■ **Données extraites**:
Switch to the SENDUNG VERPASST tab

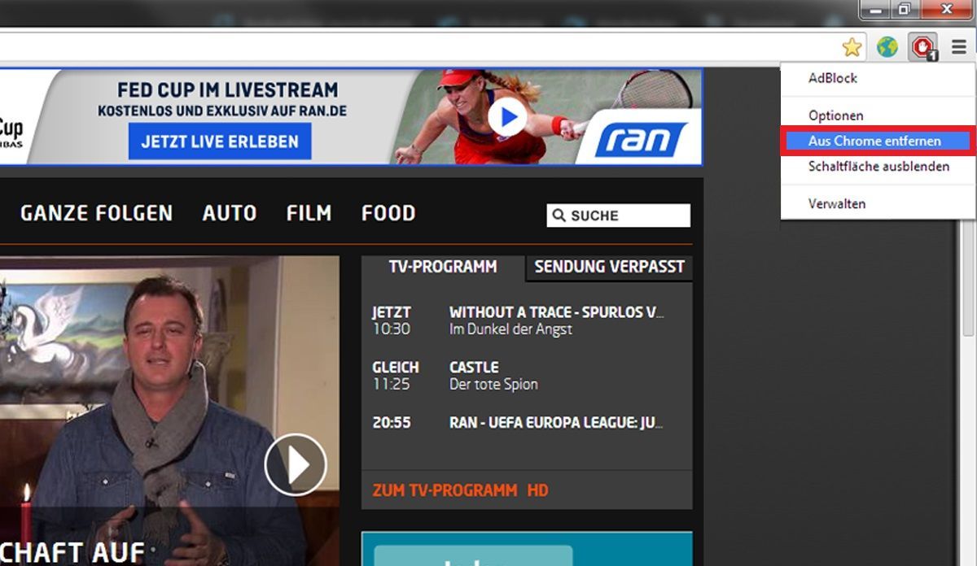[x=609, y=267]
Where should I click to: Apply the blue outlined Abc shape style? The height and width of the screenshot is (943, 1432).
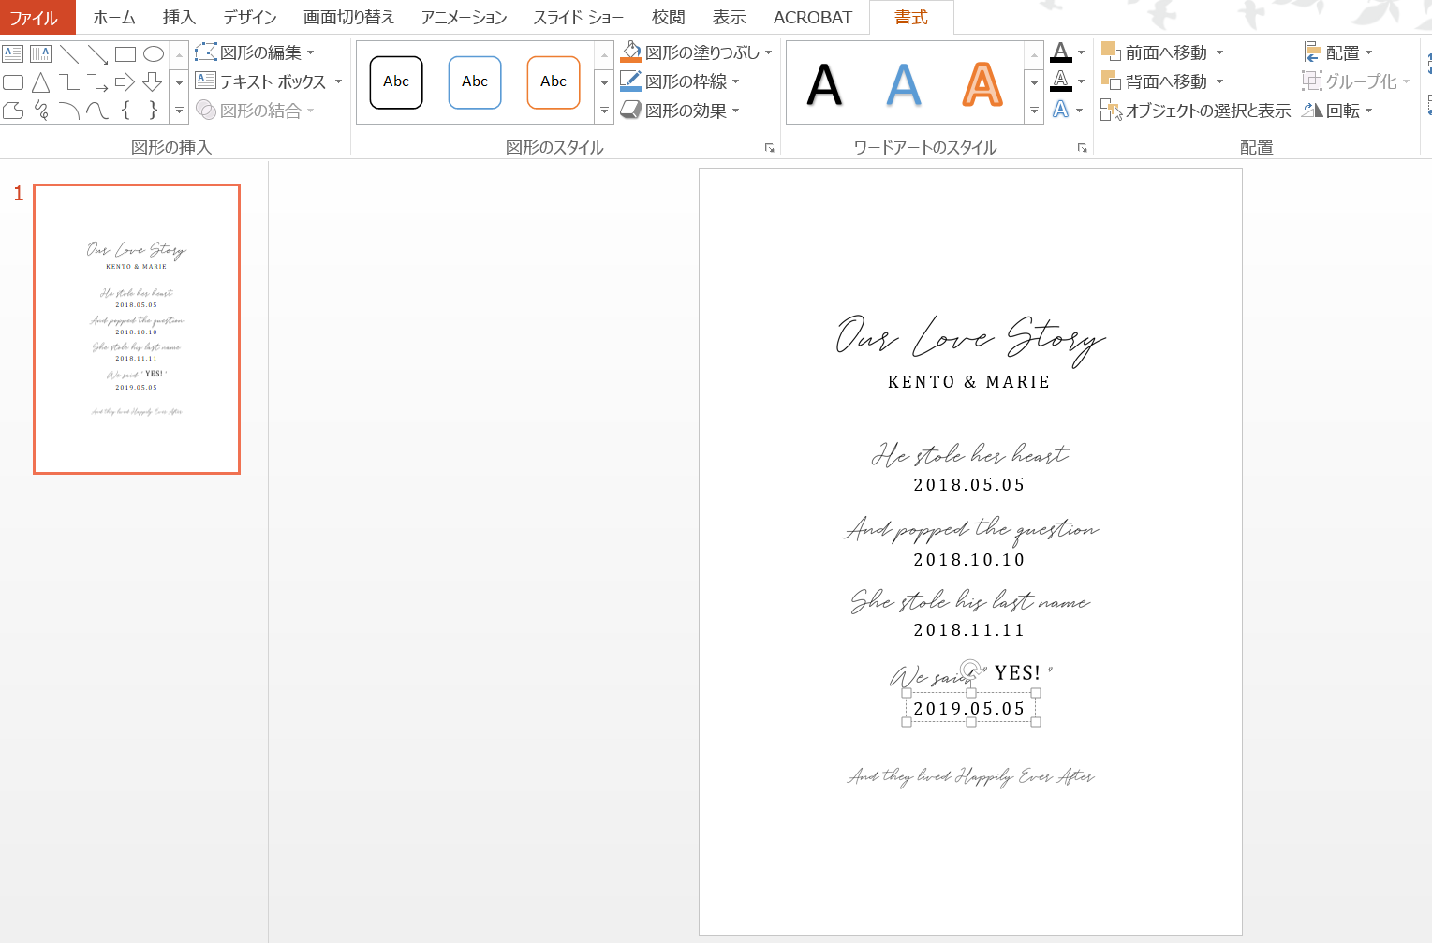point(475,82)
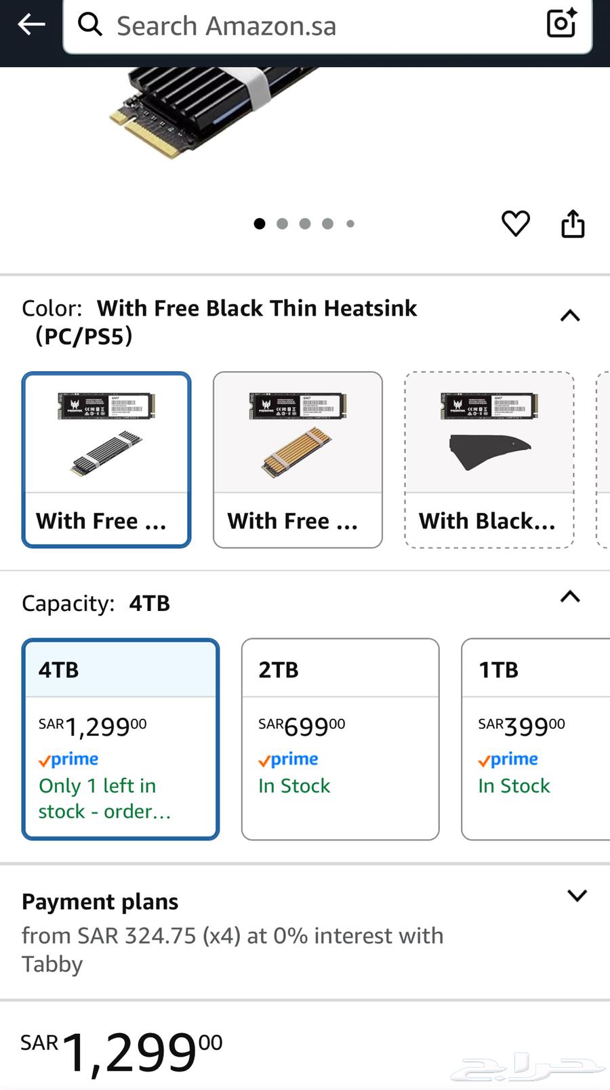Add product to wishlist with heart icon
This screenshot has width=610, height=1090.
tap(515, 224)
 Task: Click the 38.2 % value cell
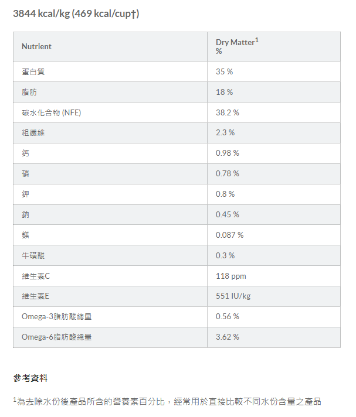[228, 112]
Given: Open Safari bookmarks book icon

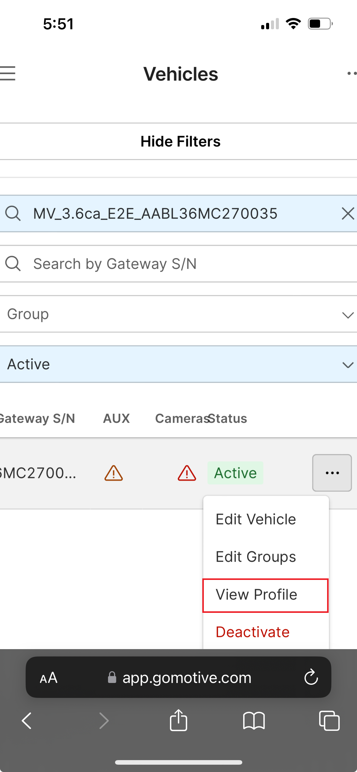Looking at the screenshot, I should (254, 721).
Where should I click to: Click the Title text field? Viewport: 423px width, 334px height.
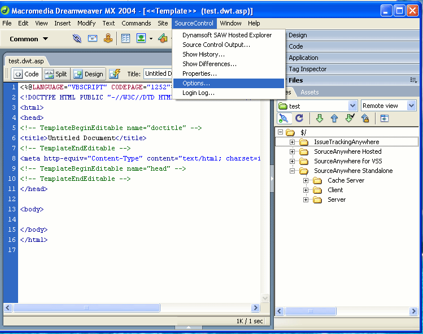(x=155, y=74)
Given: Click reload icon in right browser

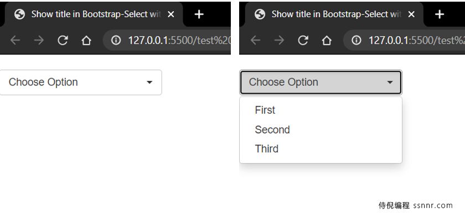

■ **Consigne**:
Recopiez à l'identique les entrées ci-dessus, de la ligne contenant « Given: Open Safari bookmarks book icon » (comprise) jusqu'à la fin. Laissez les images de côté.

■ **Corrigé**:
Given: Open Safari bookmarks book icon

Looking at the screenshot, I should (254, 721).
Where should I click to: Click the Title text field? Viewport: 423px width, 334px height.
(x=155, y=74)
Given: Click reload icon in right browser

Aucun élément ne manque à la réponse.